>>>

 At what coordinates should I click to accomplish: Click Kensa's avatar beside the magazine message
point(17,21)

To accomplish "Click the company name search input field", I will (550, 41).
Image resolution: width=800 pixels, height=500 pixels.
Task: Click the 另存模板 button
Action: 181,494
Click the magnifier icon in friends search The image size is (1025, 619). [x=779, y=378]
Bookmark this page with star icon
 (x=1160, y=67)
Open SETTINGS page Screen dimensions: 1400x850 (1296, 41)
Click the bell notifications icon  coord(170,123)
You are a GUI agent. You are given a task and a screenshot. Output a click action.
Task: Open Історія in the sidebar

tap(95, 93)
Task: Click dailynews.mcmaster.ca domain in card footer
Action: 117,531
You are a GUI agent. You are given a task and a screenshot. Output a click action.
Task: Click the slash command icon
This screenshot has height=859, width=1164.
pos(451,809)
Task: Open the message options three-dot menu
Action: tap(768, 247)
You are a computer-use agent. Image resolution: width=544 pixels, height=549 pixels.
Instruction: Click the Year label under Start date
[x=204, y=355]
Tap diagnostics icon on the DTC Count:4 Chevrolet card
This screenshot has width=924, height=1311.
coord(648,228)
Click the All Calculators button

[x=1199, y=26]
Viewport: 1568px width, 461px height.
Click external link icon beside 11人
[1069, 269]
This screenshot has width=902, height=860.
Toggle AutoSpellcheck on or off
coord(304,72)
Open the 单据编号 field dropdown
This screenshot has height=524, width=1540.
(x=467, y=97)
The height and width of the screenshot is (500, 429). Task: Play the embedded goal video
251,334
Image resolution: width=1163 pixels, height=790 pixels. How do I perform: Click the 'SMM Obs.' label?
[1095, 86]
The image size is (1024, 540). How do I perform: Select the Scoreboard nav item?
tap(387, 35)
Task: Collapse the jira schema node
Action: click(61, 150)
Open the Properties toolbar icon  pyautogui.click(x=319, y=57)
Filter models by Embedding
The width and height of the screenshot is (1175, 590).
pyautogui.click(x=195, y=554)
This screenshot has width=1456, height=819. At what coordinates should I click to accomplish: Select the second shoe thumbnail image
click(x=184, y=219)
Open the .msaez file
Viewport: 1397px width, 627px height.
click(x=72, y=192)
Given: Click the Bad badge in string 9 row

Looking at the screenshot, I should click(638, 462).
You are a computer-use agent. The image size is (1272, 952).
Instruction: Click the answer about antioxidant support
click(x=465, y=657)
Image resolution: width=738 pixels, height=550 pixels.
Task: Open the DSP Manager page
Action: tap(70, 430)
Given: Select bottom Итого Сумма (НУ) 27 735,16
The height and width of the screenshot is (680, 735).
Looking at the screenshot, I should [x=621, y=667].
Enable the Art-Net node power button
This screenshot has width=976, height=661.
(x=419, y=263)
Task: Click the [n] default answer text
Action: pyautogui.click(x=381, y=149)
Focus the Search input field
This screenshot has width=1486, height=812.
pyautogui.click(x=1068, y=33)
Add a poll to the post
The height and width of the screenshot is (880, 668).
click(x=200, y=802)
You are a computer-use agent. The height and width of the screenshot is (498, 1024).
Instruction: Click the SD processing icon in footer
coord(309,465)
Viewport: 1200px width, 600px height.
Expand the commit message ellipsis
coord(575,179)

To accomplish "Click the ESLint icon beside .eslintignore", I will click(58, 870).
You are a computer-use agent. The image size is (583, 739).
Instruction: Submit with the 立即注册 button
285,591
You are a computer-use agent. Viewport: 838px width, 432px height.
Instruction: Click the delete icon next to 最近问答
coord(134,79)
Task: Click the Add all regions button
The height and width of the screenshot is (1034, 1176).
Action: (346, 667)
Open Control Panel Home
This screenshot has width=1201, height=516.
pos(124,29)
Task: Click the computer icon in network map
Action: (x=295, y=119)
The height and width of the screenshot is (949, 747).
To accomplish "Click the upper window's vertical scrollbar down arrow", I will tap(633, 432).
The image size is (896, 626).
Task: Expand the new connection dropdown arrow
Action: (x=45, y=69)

<<<

PROBLEM TO SOLVE:
Only the number is wanted: how many lines in the preceding entries hold the string "agent"?

PROBLEM SOLUTION:
7